EXTRACTED RECORDS section start

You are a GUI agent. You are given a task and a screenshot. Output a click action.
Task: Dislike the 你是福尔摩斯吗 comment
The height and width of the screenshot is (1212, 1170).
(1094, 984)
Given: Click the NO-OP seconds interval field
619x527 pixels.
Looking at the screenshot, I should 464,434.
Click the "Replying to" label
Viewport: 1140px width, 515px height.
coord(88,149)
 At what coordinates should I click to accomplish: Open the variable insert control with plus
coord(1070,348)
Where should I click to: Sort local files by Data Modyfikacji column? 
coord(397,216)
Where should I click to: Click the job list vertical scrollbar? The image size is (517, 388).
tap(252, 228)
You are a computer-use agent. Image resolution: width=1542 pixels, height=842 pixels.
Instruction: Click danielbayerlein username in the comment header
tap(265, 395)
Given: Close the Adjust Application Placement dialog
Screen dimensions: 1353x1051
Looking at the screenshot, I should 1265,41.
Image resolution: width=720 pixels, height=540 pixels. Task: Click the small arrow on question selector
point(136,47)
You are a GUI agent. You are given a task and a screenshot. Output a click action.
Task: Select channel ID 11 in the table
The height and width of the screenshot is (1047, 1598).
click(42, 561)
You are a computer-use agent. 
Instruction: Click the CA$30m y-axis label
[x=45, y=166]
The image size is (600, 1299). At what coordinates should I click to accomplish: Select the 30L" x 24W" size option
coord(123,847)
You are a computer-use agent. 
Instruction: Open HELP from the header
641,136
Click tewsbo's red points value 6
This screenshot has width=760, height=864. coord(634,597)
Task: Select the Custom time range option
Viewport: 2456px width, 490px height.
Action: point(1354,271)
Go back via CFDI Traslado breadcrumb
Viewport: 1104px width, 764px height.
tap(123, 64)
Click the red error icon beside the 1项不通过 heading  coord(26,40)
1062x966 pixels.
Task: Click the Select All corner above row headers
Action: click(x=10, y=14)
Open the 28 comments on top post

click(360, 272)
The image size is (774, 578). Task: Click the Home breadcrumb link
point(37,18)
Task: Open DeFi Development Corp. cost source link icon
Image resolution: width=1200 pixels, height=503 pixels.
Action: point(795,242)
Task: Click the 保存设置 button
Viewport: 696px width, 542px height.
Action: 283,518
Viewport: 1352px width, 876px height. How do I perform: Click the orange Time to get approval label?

EXTRACTED RECORDS section end

Output only the lines that run from the one containing "Task: Select the Custom time range option" through the last line of the material above, both included.

Task: Select the Custom time range option
Viewport: 2456px width, 490px height.
Action: point(1354,271)
Go back via CFDI Traslado breadcrumb
Viewport: 1104px width, 764px height.
tap(123, 64)
Click the red error icon beside the 1项不通过 heading  coord(26,40)
1062x966 pixels.
Task: Click the Select All corner above row headers
Action: click(x=10, y=14)
Open the 28 comments on top post

click(360, 272)
The image size is (774, 578). Task: Click the Home breadcrumb link
point(37,18)
Task: Open DeFi Development Corp. cost source link icon
Image resolution: width=1200 pixels, height=503 pixels.
Action: point(795,242)
Task: Click the 保存设置 button
Viewport: 696px width, 542px height.
Action: 283,518
Viewport: 1352px width, 876px height. How do I perform: Click the orange Time to get approval label?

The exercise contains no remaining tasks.